AD/MNU/HP group mice were inoculated with H. pylori strain PMSS1 and fed
with 2.5% AN-containing diet and 200 ppm MNU-containing water.
11
3. H. pylori culture and mouse infection
H. pylori PMSS1 strain was stored as frozen stock at -80 °C in brain-heart
infusion medium supplemented with 20% glycerol and 10% fetal bovine serum
(FBS) (Gibco-BRL, Grand Island, NY, USA). H. pylori was grown on horse blood
agar plates containing 4% Columbia blood agar base (Oxoid, Basingstoke,
Hampshire, UK), 5% defibrinated horse blood (HemoStat Labs, Dixon, CA, USA),
0.2% b-cyclodextrin, 10 mg/mL vancomycin, 2.5 U/mL polymyxin B, 5 mg/mL
trimethoprim, and 8 mg/mL amphotericin B at 37 °C under microaerobic
condition.
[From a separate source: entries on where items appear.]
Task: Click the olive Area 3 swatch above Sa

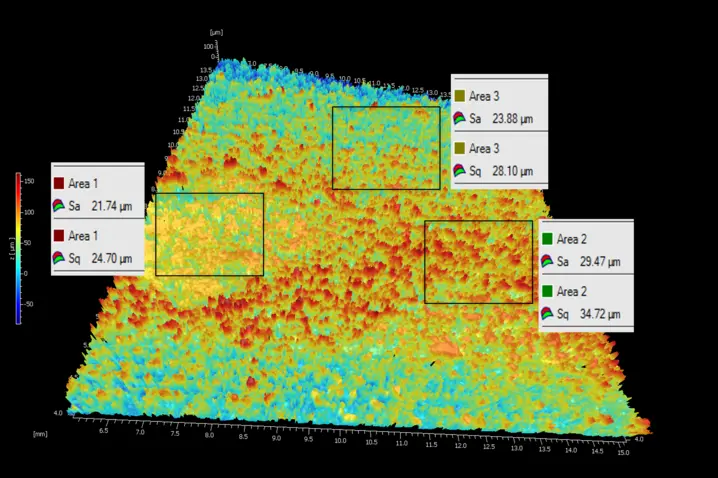Action: [459, 96]
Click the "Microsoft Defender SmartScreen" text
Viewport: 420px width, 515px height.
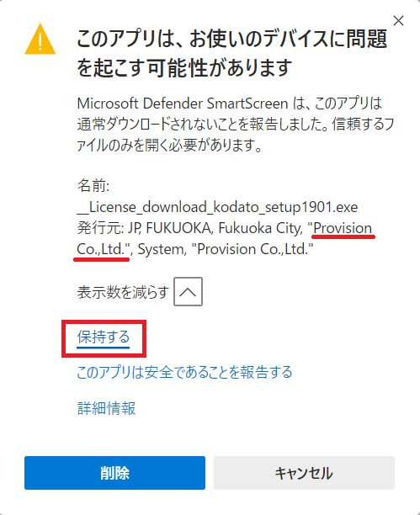tap(183, 104)
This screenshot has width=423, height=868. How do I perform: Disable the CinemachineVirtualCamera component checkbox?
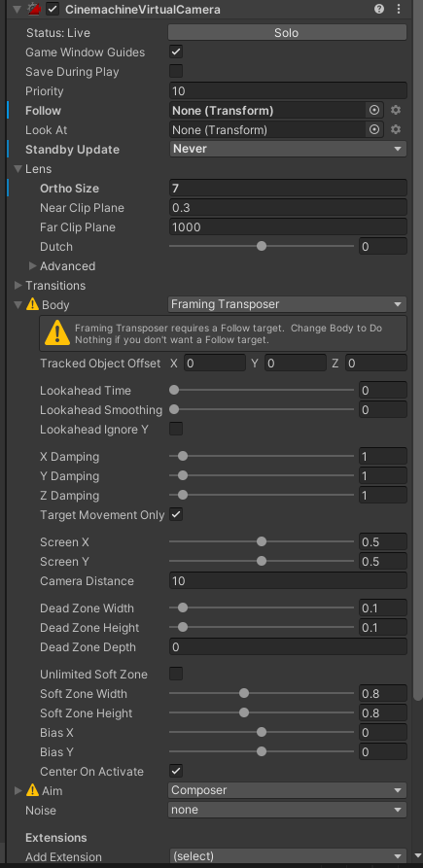53,10
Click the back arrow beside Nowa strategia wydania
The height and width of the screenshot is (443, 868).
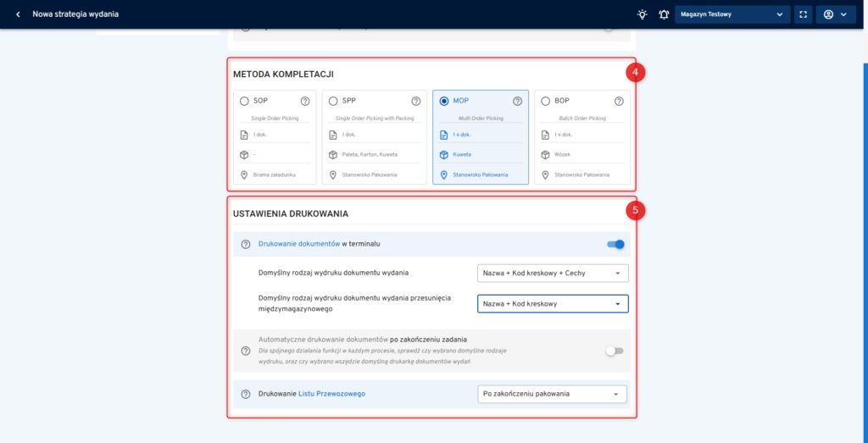click(x=18, y=14)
A microaerobic atmosphere was generated using a CampyGen sachet
(Oxoid) in a gas-pak jar (BD, Franklin Lakes, NJ, USA). For liquid culture, H.
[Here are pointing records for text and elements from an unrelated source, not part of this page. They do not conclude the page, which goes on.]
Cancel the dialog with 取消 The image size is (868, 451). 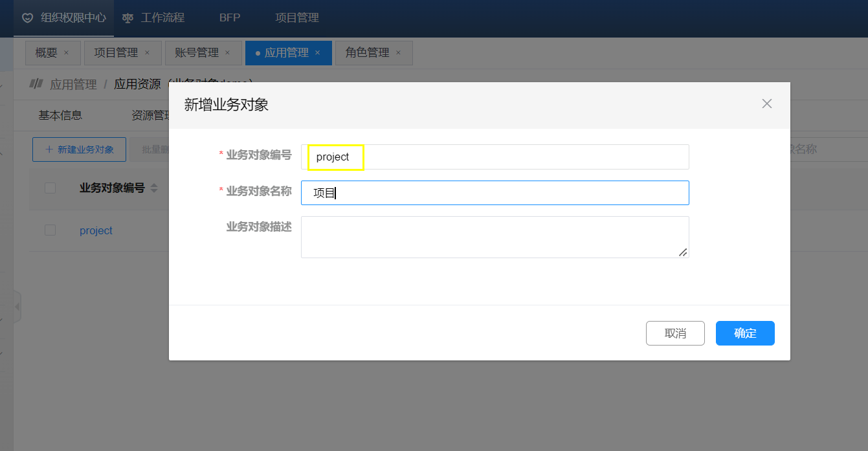[x=675, y=333]
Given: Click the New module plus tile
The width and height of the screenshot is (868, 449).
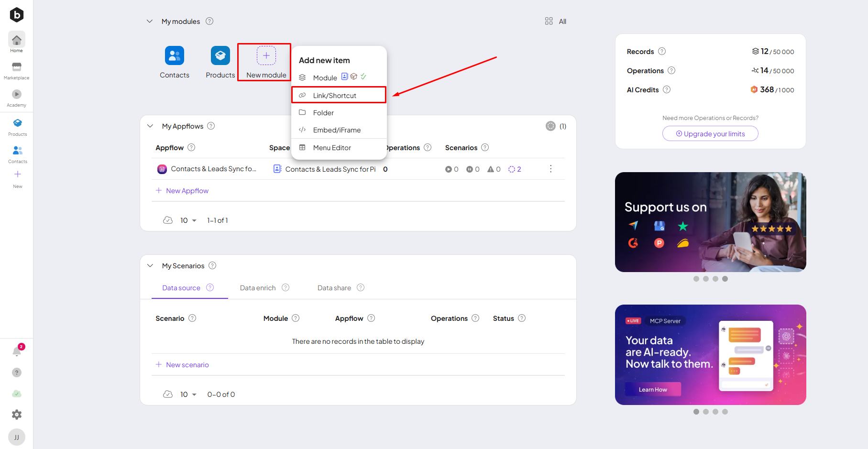Looking at the screenshot, I should [266, 62].
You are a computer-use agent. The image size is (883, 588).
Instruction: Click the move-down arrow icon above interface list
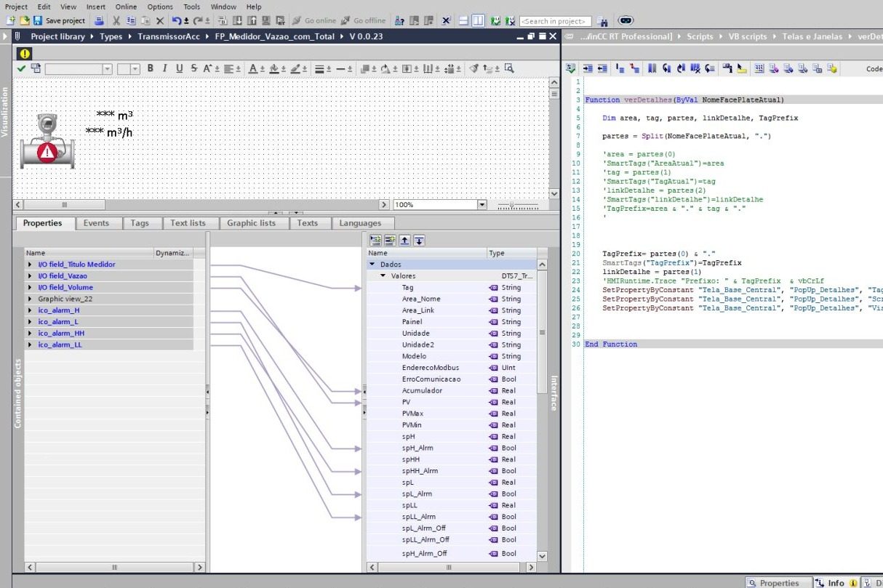point(420,240)
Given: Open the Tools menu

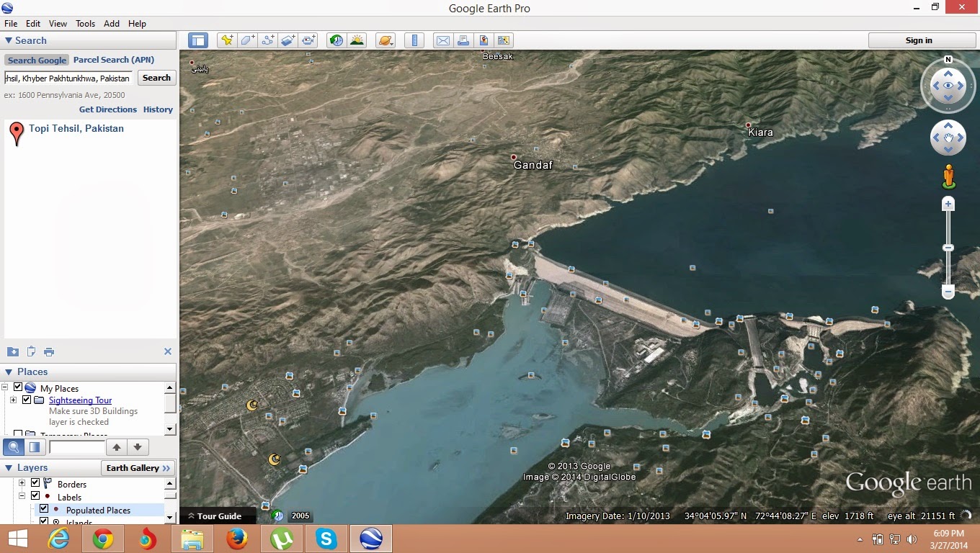Looking at the screenshot, I should (x=85, y=23).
pylori was grown in brucella broth (Difco & BBL Diagnostics, Franklin Lakes, NJ,
USA) containing 10% FBS and 10 μg/mL vancomycin. Cultures were shaken at
110 rpm, in a microaerobic environment. According to the growth curve, 2 × 107
bacteria were collected and resuspended in 250 μL of brucella broth, which was
inoculated for mouse infection via intragastric gavage after fasting for 24 h.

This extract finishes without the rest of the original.